[[ Data excerpts, beginning ]]
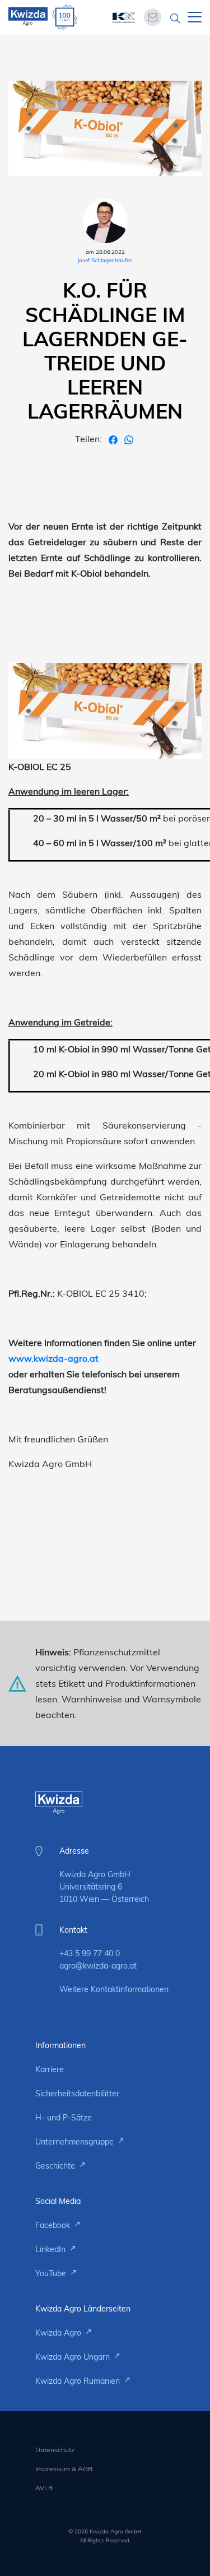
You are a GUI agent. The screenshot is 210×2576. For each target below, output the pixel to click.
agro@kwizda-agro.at (98, 1966)
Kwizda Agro (59, 2333)
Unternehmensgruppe (75, 2142)
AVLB (44, 2488)
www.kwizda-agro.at (53, 1358)
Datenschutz (54, 2449)
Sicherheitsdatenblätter (77, 2093)
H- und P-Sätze (63, 2118)
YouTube (51, 2273)
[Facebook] (114, 438)
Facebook (53, 2225)
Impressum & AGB (63, 2468)
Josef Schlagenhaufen (105, 260)
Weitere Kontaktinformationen (114, 1989)
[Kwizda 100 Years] (64, 17)
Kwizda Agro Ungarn (73, 2357)
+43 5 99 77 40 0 (89, 1953)
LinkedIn (51, 2249)
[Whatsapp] (129, 438)
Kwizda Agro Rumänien (78, 2381)
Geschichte (56, 2166)
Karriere (49, 2069)
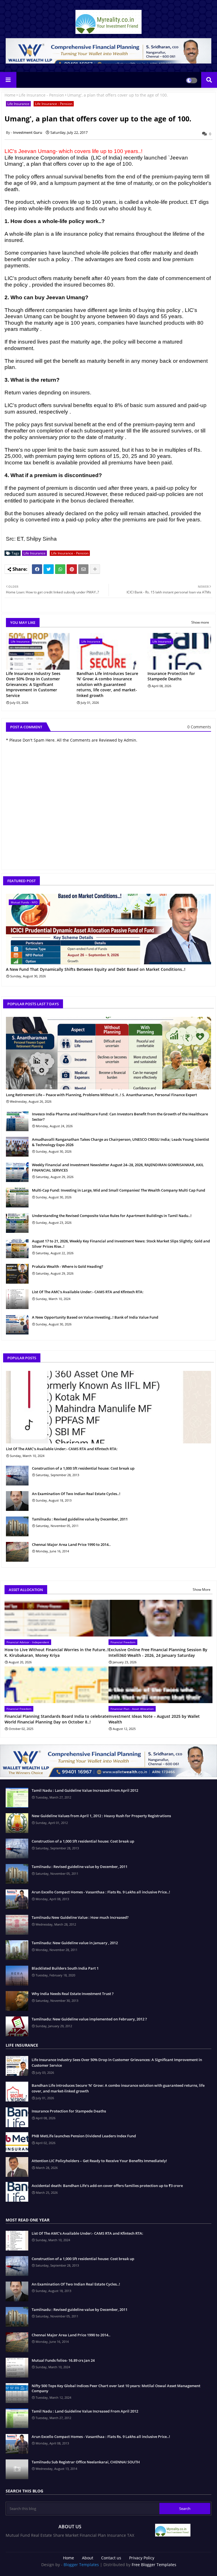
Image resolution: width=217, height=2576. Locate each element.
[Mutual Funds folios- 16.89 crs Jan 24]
[[ Data excerpts, end ]]
(To do): Your task is to return the entries above exactly, with no pictures.

(Output of the exercise):
You are a GUI agent. The screenshot is 210×2576. For each target below, output the pixel to click.
agro@kwizda-agro.at (98, 1966)
Kwizda Agro (59, 2333)
Unternehmensgruppe (75, 2142)
AVLB (44, 2488)
www.kwizda-agro.at (53, 1358)
Datenschutz (54, 2449)
Sicherheitsdatenblätter (77, 2093)
H- und P-Sätze (63, 2118)
YouTube (51, 2273)
[Facebook] (114, 438)
Facebook (53, 2225)
Impressum & AGB (63, 2468)
Josef Schlagenhaufen (105, 260)
Weitere Kontaktinformationen (114, 1989)
[Kwizda 100 Years] (64, 17)
Kwizda Agro Ungarn (73, 2357)
+43 5 99 77 40 0 (89, 1953)
LinkedIn (51, 2249)
[Whatsapp] (129, 438)
Kwizda Agro Rumänien (78, 2381)
Geschichte (56, 2166)
Karriere (49, 2069)
Image resolution: width=217, height=2576. Locate each element.
[Mutual Funds folios- 16.89 crs Jan 24]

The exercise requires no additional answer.